Arianna summarized, “Everybody has a culture, but not everybody knows it.”
Opportunities for a future
Kristen describes what it means to appreciate her Colombian heritage and be grateful for the opportunities she has in the U.S. “I love that I can celebrate a culture that I know about, but I can be in Minnesota celebrating it rather than anywhere else. We have the best of both worlds being at college, getting a higher education that we might not have gotten if we were back in Colombia.”
Arianna added, “The opportunities [in Colombia] are much narrower than they are here. You look at what those children have, and some of them have absolutely nothing. Here we get a chance to grow.”
Though only a few months into their college education, they have dreams that involve their culture and each other. “I foresee mission trips and study abroad trips for both of us, maybe, hopefully together,” said Arianna.
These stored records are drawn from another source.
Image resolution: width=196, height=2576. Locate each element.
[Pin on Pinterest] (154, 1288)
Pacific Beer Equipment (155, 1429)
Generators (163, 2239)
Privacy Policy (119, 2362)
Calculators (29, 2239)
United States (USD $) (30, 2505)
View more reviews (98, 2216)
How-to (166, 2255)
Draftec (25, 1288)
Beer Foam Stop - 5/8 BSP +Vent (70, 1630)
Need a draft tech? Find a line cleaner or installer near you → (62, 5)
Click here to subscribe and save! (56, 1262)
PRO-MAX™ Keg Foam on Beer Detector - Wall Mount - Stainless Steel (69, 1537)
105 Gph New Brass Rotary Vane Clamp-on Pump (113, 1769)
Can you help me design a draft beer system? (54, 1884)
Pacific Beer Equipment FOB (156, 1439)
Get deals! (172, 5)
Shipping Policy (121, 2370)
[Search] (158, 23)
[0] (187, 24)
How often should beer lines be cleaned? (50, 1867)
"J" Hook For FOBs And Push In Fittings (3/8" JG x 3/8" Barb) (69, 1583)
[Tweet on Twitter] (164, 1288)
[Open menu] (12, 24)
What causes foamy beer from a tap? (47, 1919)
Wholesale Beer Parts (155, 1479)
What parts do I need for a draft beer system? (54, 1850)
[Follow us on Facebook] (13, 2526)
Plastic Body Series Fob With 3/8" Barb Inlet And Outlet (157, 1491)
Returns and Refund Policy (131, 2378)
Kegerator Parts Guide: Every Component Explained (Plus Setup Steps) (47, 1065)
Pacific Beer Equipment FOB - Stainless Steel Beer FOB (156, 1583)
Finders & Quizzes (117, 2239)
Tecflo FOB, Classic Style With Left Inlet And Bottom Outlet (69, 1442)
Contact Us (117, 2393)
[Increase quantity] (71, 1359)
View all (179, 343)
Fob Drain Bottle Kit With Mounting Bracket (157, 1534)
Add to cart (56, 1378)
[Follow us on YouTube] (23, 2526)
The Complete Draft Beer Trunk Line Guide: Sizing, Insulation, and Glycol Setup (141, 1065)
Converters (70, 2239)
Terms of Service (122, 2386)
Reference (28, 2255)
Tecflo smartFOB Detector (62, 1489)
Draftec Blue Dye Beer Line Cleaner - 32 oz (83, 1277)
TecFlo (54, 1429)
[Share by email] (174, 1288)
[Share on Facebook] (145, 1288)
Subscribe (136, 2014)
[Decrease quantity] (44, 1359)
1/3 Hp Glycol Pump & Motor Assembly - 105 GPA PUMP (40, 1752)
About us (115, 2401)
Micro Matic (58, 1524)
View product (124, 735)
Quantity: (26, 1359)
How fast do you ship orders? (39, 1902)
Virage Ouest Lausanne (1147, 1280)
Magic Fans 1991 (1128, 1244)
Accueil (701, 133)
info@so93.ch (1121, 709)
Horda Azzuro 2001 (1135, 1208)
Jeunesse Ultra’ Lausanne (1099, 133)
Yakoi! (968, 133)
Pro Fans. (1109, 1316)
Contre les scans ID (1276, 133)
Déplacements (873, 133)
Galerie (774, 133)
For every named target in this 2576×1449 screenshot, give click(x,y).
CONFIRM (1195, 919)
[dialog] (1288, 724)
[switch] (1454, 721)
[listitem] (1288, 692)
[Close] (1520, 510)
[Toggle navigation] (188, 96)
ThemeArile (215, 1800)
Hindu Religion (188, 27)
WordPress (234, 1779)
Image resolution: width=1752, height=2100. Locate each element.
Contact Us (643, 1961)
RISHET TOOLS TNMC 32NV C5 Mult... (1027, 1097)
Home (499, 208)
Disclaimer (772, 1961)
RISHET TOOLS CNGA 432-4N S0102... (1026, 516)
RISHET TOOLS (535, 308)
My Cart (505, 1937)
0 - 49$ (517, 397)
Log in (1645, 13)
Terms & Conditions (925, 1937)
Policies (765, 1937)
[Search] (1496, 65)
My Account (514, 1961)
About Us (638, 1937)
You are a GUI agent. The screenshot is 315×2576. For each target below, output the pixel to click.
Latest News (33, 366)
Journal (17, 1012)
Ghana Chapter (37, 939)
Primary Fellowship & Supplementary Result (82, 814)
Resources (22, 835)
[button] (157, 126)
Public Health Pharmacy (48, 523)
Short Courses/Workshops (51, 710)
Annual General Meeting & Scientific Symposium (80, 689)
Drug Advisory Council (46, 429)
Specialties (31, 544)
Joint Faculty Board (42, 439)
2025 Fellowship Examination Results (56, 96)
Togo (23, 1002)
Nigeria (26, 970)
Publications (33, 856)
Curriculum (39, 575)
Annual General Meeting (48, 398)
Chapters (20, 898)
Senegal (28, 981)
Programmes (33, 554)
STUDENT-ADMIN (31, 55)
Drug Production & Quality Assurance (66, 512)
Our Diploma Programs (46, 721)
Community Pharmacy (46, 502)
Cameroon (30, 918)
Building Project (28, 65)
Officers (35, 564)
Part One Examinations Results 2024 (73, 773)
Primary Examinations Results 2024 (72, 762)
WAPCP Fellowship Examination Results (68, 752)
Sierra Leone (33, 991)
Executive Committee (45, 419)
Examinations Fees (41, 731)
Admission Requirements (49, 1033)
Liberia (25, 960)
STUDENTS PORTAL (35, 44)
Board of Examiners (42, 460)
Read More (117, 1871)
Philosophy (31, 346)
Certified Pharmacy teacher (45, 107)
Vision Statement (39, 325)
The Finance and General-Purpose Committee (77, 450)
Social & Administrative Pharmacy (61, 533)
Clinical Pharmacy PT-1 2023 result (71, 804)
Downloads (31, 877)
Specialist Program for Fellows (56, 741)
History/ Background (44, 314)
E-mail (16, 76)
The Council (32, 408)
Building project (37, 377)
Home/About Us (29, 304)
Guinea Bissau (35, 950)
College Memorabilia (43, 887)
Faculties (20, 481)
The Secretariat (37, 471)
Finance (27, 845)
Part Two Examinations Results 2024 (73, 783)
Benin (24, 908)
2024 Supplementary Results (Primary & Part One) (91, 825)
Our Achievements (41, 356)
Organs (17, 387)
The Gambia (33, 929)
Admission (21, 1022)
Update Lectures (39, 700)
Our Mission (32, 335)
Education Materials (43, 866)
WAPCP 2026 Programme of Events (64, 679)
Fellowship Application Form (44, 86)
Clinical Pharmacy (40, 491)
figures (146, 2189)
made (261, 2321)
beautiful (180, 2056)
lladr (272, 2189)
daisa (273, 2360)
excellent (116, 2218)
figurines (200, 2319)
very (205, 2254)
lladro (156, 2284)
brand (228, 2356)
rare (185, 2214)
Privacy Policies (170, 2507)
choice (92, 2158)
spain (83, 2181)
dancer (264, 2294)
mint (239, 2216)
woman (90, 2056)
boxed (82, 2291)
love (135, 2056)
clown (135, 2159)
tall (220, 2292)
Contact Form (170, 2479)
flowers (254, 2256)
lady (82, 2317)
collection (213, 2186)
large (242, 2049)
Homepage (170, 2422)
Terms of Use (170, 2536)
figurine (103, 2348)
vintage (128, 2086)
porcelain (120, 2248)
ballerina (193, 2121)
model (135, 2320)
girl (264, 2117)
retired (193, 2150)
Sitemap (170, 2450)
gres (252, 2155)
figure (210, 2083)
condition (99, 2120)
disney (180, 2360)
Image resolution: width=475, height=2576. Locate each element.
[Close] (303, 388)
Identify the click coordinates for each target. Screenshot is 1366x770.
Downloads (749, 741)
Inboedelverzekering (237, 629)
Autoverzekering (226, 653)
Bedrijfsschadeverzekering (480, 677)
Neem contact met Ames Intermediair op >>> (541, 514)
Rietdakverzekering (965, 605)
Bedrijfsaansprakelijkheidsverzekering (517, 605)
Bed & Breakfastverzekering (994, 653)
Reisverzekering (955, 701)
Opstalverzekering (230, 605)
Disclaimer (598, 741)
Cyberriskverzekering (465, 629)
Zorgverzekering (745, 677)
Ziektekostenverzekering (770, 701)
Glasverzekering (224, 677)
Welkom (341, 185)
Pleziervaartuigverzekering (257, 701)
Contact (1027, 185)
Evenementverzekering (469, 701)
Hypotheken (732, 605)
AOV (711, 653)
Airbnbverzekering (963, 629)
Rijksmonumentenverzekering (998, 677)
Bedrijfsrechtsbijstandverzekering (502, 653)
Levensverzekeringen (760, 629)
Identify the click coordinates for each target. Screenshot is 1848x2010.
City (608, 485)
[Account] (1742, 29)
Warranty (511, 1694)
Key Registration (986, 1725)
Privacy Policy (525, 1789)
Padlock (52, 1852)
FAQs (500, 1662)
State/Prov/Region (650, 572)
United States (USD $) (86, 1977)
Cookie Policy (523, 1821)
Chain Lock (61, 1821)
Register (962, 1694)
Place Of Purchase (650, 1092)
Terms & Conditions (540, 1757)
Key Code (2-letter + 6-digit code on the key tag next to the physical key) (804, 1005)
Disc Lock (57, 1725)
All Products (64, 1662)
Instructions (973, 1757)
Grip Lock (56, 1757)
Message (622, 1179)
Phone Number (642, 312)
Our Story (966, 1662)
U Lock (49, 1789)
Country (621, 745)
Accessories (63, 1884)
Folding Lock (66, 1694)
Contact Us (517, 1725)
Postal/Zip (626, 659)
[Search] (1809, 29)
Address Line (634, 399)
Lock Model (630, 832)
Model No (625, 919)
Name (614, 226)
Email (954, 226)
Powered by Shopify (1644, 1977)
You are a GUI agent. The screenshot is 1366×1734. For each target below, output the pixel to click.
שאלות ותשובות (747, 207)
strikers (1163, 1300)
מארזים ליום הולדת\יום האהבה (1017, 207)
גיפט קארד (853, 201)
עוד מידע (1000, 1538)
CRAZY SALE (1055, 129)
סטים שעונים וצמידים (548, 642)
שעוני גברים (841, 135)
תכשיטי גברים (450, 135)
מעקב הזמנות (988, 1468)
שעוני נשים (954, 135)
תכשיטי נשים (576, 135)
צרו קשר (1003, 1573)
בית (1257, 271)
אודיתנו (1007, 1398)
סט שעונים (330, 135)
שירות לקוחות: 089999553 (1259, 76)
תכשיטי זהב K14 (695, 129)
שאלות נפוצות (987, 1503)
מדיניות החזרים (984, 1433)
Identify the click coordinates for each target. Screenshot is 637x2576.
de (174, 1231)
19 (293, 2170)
Kristen, who studied abroad in Costa Rica in high school and stays in close contact with her host family, has a goal to return to that country and help the community. “I would love to go help out there and also Colombia, to make a difference in my birth country,” she said. “I want to help out with the orphanages. I’m hoping to do that through Spanish and whatever else I end up doing in my career.”
For now, Arianna and Kristen are adjusting to college life and thankful for the support of each other’s friendship.
“It’s just a great thing knowing that there’s someone else that knows what it’s like,” said Kristen. “I know that there’s someone that can relate.”
“I am so happy that I came to know [Kristen], and I am so glad that we connected,” said Arianna. “I really don’t think that I would have opened up as much if I didn’t have her here. By God’s grace it came to be.”
Arianna and Kristen aren’t the first students to make a global personal connection at Northwestern. At Multicultural Orientation three years ago, Bernice Fernandes ’13 and Miriam Navamanie ’13 found out they were born in the same hospital in Kenya.